15 KiB
title | authors | image | tags | |||||
---|---|---|---|---|---|---|---|---|
The Faces Behind Open Source Projects: Tim Jones and pg-boss |
|
/img/os-interviews/pg-boss-banner.jpeg |
|
We’re launching a new series of posts where we'll sit down with the folks who help us run our projects without expecting anyting in return. Yes, we're talking about open-source maintainers and builders, the people who dedicate their free time to make tech better. This is our way to say "Thank you!" to all of those who help us build and improve Wasp, as well as shape the webdev ecosystem.
In our first post, we had the chance to chat with Tim, the maintainer of pg-boss, a library that makes managing job queues in PostgreSQL a breeze. We talked about what it’s like to maintain an open-source project, the ups and downs, and why Tim keeps coming back to make pg-boss better. If you’ve ever relied on open-source tools, this series is for you.
Let's dive in!
- Please tell us a little bit about yourself. When and how did you get introduced to coding?
I was first introduced to coding in grade school with Logo in the 80s. I built my first website on GeoCities in 97, then started coding professionally with Visual Basic in MS Access during the Y2K craze. I built my first multi-tenant SaaS app (an extranet) in 2002 before it was cool using Classic ASP. I spent at least a decade in C# coding web apps most of the time before finally settling down in the warm embrace of full stack JavaScript with Node.js for the last 10 years.
- Could you introduce us to pg-boss? Was there a reason or use case you had for creating it?
I joined a startup in 2015 and we needed an open source relational database so Mongo would stop ruining our lives. I had heard good things about Postgres, so I was excited to give it a chance. Our product also included Redis, but only for the purpose of hosting a job queue via the Kue package. This seemed excessive to manage another piece of infrastructure for a queue, especially for our low-volume requirements. I hadn’t used Redis before, so I started researching it.
I learned that Redis is a great choice when you need a fast, in-memory database. However, a job queue is a different use case, where you are guaranteeing to someone: “I promise to do this later”. If your Redis server crashes, you could lose a lot of jobs with the default configuration. Their persistence documentation even states, “if you want a degree of data safety comparable to what PostgreSQL can provide you”, you should use both RDB and AOF configurations. Within AOF, there is an option, “appendfsync always”, but it’s generally discouraged with warnings of poor performance. The recommended configuration is almost always “everysec”, but with the disclaimer, “you may lose 1 second of data if there is a disaster”. These warnings about safety should cause anyone in technical leadership to pause and ask some questions.

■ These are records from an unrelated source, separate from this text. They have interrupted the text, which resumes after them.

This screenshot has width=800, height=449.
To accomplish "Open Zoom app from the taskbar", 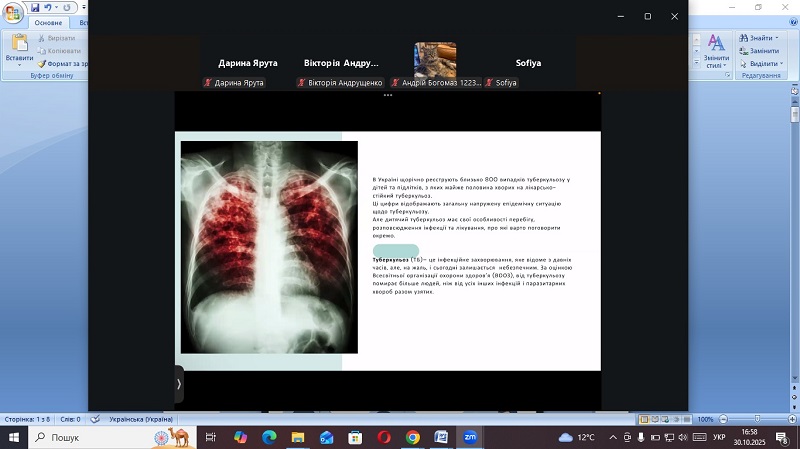I will (x=469, y=437).
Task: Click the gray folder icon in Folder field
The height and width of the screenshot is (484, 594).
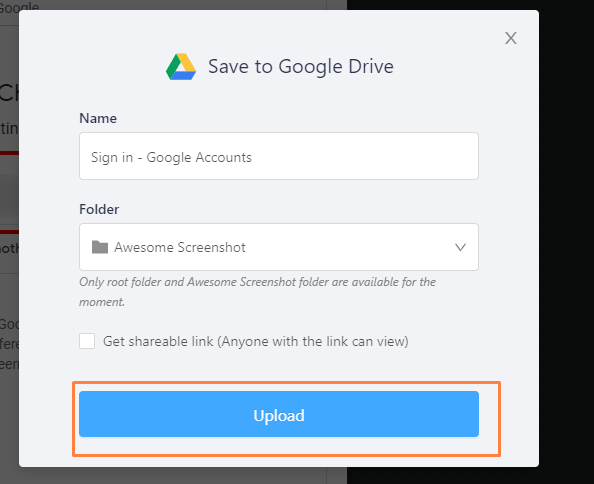Action: (100, 247)
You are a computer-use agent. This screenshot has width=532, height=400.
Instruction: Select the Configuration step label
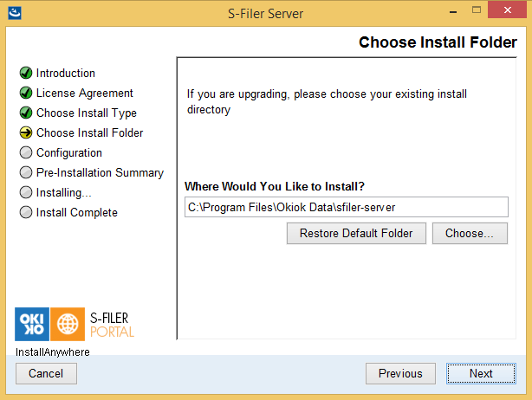point(69,153)
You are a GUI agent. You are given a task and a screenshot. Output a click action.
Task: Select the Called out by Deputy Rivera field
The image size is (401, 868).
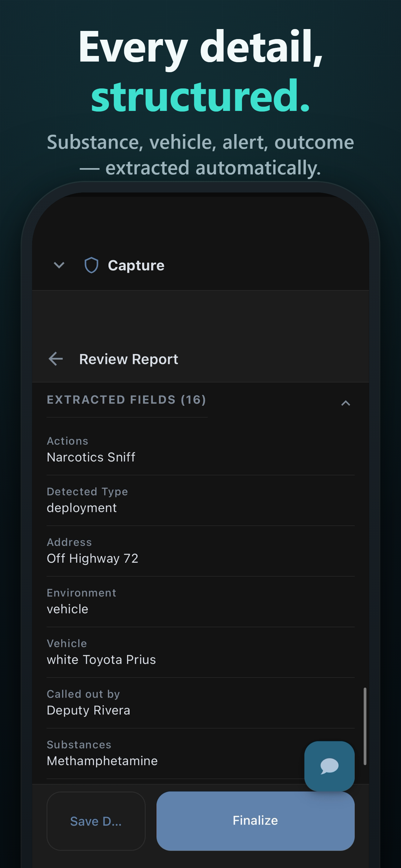pos(201,703)
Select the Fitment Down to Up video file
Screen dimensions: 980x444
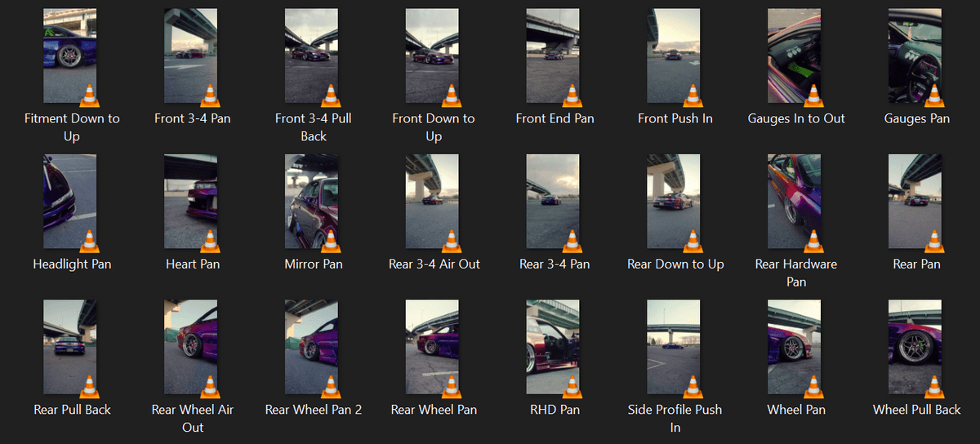(70, 56)
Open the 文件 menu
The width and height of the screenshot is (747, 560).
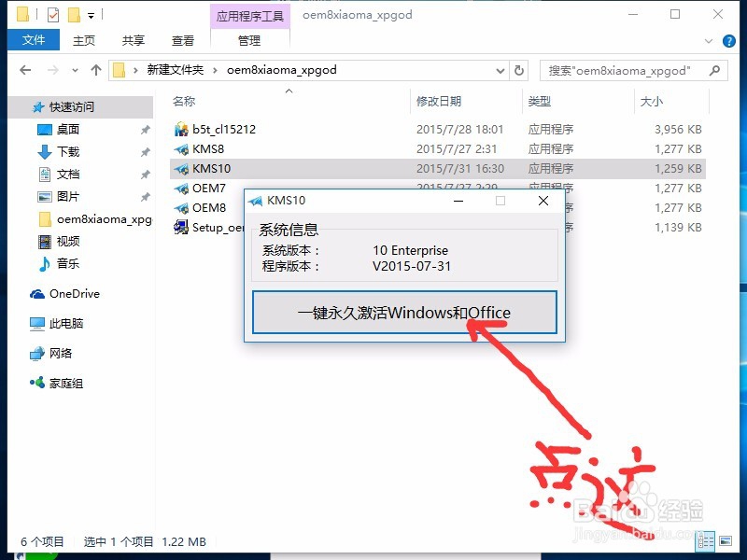[33, 40]

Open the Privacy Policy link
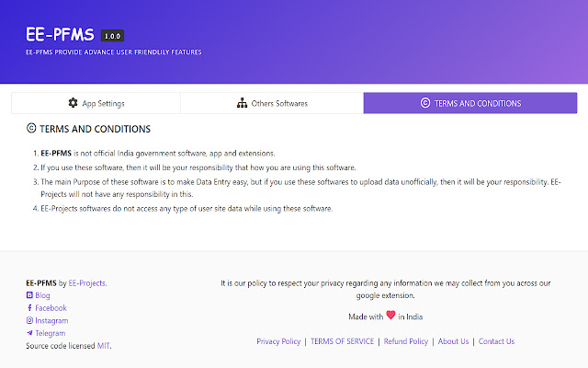tap(278, 341)
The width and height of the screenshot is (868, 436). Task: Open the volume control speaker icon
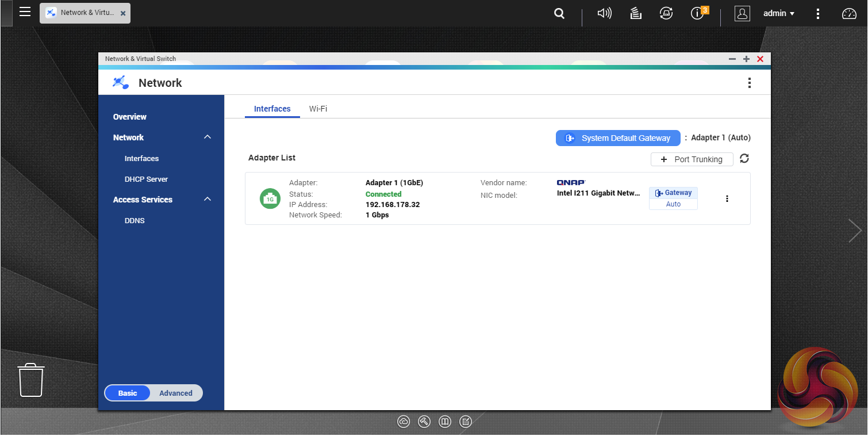tap(604, 13)
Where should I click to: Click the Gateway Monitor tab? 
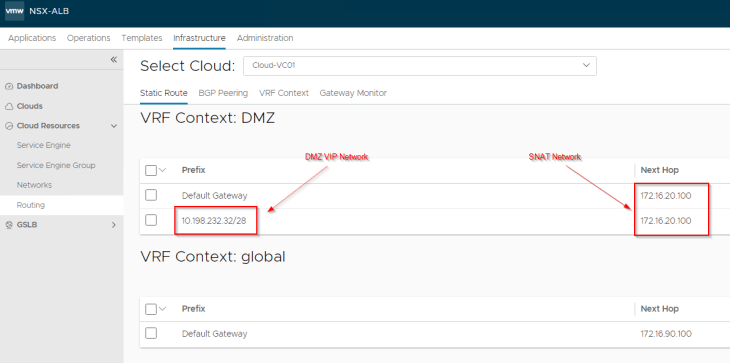[x=353, y=93]
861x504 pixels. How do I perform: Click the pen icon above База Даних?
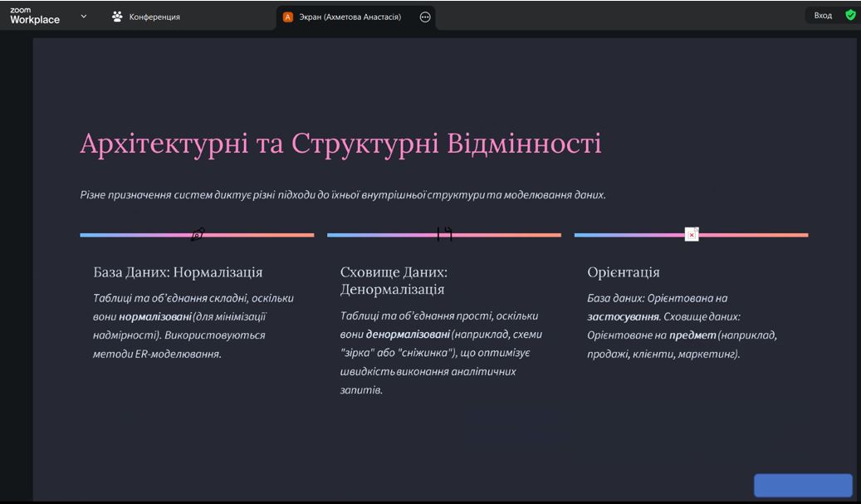198,235
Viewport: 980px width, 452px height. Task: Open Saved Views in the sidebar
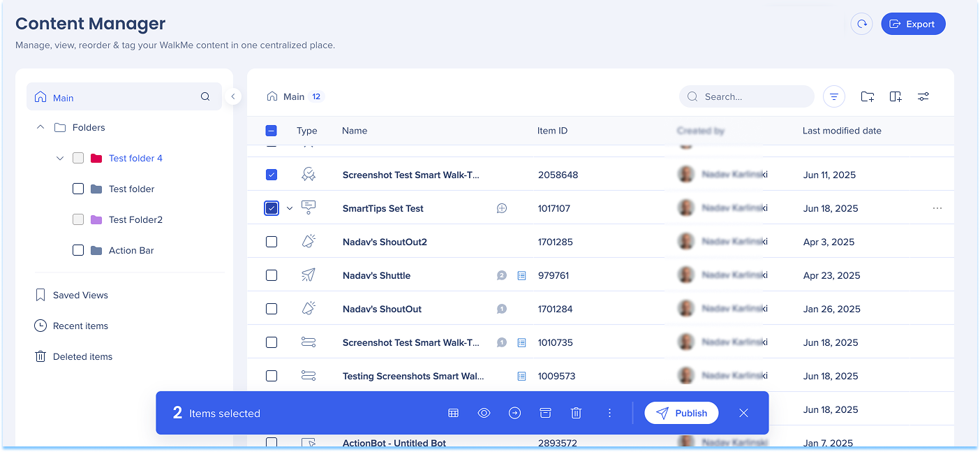[x=80, y=295]

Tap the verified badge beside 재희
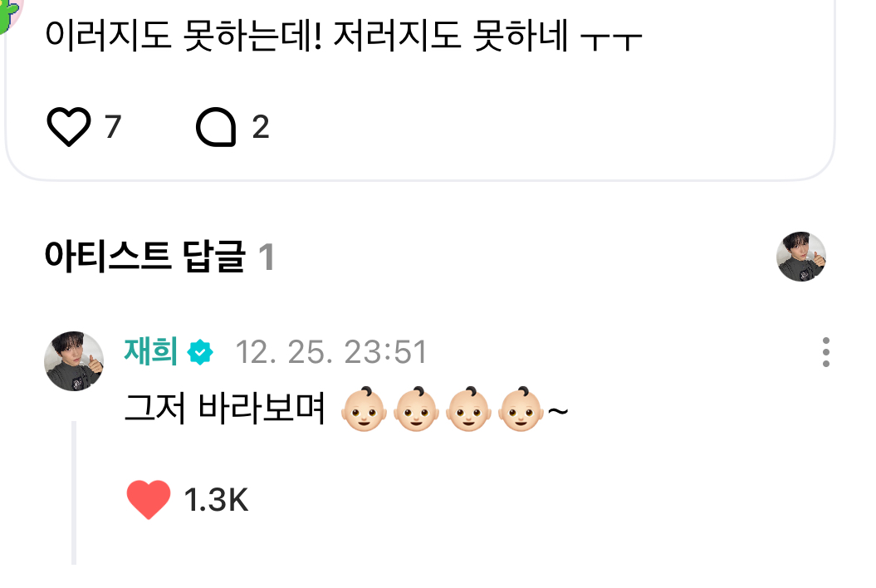click(x=200, y=353)
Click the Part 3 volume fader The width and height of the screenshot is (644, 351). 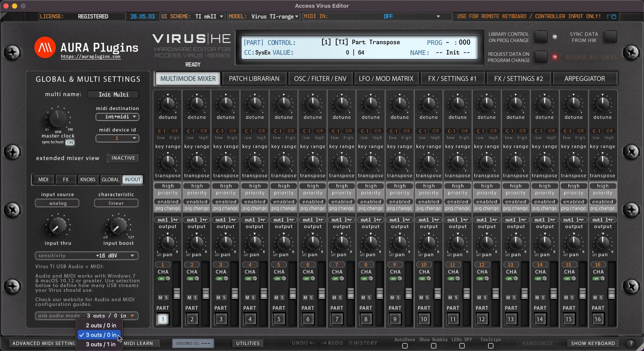(x=234, y=294)

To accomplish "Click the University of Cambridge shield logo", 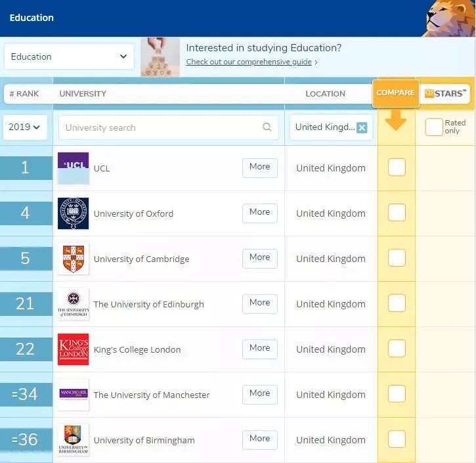I will click(x=73, y=259).
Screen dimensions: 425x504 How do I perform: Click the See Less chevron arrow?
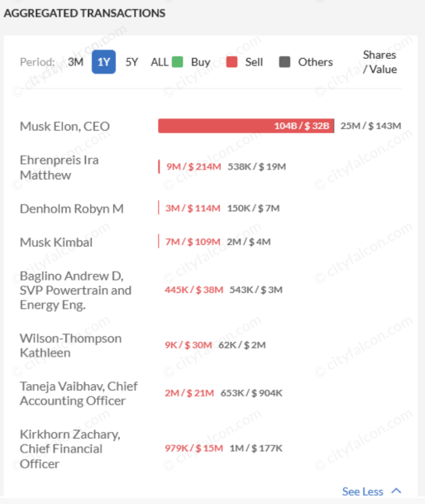tap(396, 491)
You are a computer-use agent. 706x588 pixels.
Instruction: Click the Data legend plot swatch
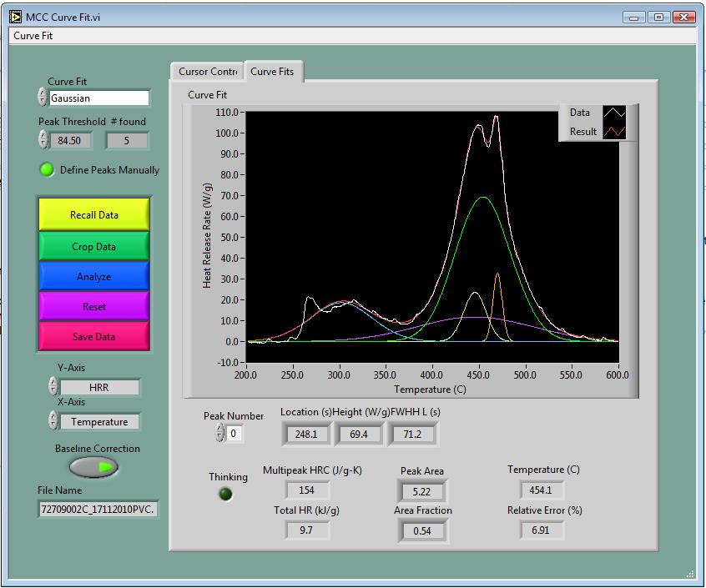click(x=613, y=112)
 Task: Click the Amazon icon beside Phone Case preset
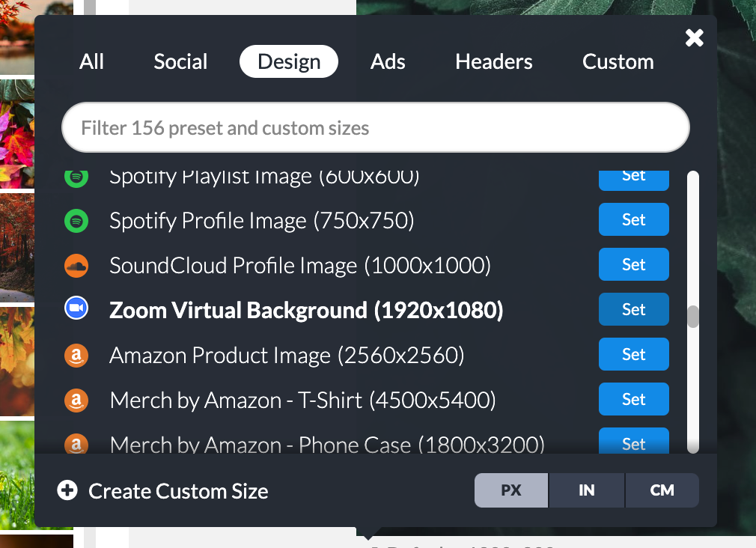tap(76, 444)
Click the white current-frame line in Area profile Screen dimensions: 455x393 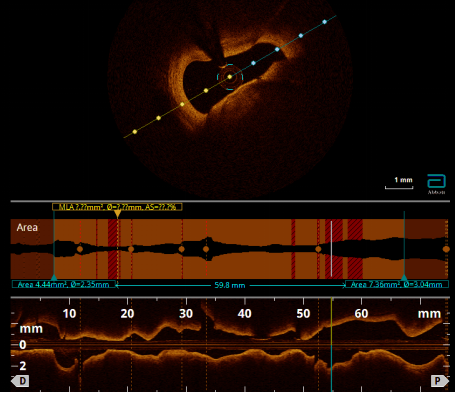pos(331,249)
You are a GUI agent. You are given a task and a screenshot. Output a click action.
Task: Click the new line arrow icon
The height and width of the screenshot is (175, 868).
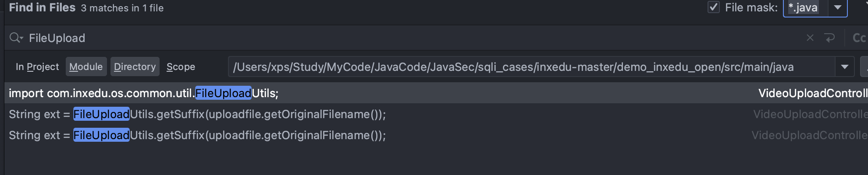click(829, 38)
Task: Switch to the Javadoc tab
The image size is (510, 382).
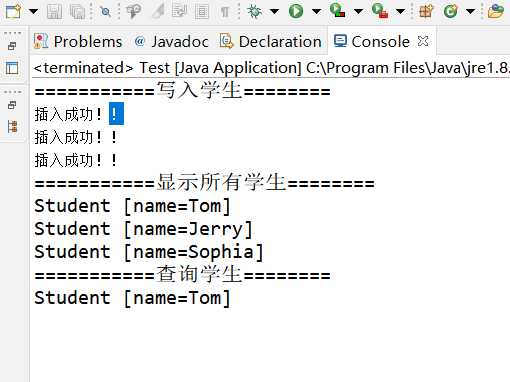Action: (172, 42)
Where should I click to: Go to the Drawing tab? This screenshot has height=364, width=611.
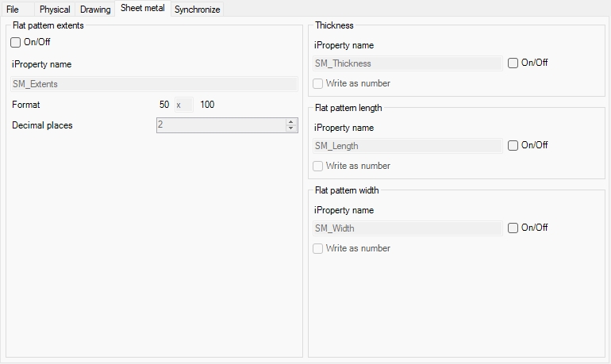95,10
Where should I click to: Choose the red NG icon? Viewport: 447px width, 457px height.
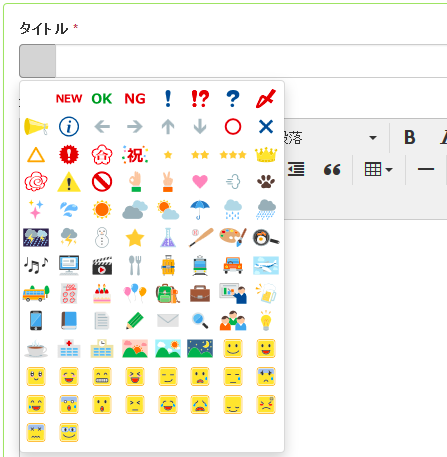(x=135, y=99)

Even now in 2024 Redis seems to be the dominant queue persistence database in OSS, but it wasn’t designed to match the use case of a guaranteed job delivery system. Seeing the growth of open source Postgres-backed queues makes me optimistic that over time more development teams realize this mismatch and we’ll see a decline in popularity of the Redis queue projects. If your product relies on Redis for its queue, I encourage you to review your disaster recovery plans and server configurations. It’s concerning that the popularity of the “just use Redis for your queue” is likely producing a large population of applications vulnerable to losing jobs.
In 2015, the number 1 hit on Google for “Postgres job queue” was Brandur Leach’s “Postgres Job Queues & Failure By MVCC” blog post. LOL! The Internet replied with “don’t do this”. However, at this same point in time Postgres 9.5 was in beta and about to be released, and lo and behold a new core feature was added called SKIP LOCKED. This looked like a perfect fit, but it was too new for any packages to have this approach. After a successful prototype, I thought it seemed like a good opportunity to try creating the package myself, since I was new to Node and wanted to learn more about it. I started building it on nights and weekends, shipped version 0.0.1 in early 2016 then finally released 1.0 a year later.
- How do you manage contributions and feature requests?
The best thing about OSS in my opinion is in its name: “open”. Having the entire world of developers not only use your software, but also be able to read its code and make contributions produces the highest quality code. You will get questions you never thought about, and find bugs you didn’t know existed. In the case of bug fixes, most of the time it’s as simple as making sure said bug has a new unit test then merging a pull request (PR).
Managing feature requests is not easy, however. If you don’t accept any contributions, it seems to violate the principle of OSS. If you accept every contribution, you risk the project drifting away from its original design or becoming too complicated. The balance between these extremes is evaluating each feature request against what seems to be best aligned with the core purpose of the project. This becomes a non-technical decision sometimes, and may result in a “let’s agree to disagree” outcome. My desire is to try and merge all PRs that arrive, and I really appreciate all the contributors that have sent them. It’s not fun saying “no”, because someone put in the coding effort and they felt strongly enough about it to spend their free time on your project.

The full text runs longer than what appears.